Exercise requirements ->
Identify every line in the listing below that contains the string "label", and copy each such line. Case counts.

Data lines ->
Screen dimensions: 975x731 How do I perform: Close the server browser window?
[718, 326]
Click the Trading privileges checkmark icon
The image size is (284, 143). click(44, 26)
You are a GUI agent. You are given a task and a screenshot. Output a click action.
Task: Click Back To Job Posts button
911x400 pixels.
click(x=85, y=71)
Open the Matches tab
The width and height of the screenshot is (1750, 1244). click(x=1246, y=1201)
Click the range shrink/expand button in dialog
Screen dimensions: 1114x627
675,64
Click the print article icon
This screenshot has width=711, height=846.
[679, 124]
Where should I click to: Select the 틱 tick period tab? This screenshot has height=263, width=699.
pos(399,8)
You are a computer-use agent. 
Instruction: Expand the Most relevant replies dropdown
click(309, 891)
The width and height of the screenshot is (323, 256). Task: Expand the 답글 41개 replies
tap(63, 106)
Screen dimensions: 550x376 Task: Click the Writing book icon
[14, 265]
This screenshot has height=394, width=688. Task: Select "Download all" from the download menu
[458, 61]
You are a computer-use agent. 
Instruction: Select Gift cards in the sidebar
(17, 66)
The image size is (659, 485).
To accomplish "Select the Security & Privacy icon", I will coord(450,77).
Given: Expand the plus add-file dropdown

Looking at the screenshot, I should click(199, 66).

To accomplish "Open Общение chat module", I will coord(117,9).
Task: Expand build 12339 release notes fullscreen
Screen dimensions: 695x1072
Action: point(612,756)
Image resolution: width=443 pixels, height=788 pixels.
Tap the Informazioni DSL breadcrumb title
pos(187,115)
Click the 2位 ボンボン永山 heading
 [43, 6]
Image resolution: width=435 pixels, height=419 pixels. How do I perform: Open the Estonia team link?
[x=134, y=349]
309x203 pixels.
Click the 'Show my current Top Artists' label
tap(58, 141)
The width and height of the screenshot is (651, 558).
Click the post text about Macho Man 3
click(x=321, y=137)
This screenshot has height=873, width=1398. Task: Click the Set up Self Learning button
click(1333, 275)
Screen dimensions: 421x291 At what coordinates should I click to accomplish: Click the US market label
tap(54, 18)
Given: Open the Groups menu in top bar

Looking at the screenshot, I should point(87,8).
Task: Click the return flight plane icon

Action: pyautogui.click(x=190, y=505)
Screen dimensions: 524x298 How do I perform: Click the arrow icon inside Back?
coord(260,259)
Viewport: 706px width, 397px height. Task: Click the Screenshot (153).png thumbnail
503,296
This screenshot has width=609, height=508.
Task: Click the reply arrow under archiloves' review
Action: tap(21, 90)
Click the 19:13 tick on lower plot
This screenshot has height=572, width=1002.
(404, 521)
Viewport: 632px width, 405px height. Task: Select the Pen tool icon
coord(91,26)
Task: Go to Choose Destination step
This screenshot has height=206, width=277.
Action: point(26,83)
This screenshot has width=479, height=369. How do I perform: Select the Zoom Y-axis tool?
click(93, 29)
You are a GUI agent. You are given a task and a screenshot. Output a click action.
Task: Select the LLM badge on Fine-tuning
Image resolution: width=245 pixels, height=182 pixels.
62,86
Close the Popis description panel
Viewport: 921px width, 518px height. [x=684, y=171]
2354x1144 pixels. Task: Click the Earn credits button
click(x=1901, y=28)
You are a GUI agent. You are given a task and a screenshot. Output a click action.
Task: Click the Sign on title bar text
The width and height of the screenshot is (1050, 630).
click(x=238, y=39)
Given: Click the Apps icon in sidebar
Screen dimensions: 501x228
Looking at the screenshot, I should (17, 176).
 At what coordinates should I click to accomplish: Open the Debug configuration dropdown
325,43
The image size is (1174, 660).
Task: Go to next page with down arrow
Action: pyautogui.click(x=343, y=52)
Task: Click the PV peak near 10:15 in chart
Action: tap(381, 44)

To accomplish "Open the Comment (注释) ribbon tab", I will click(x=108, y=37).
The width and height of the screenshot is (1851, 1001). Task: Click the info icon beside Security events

Finished exercise ->
Click the 'Show my current Top Artists' label
Screen dimensions: 421x291 At what coordinates should I click to accomplish: Click the US market label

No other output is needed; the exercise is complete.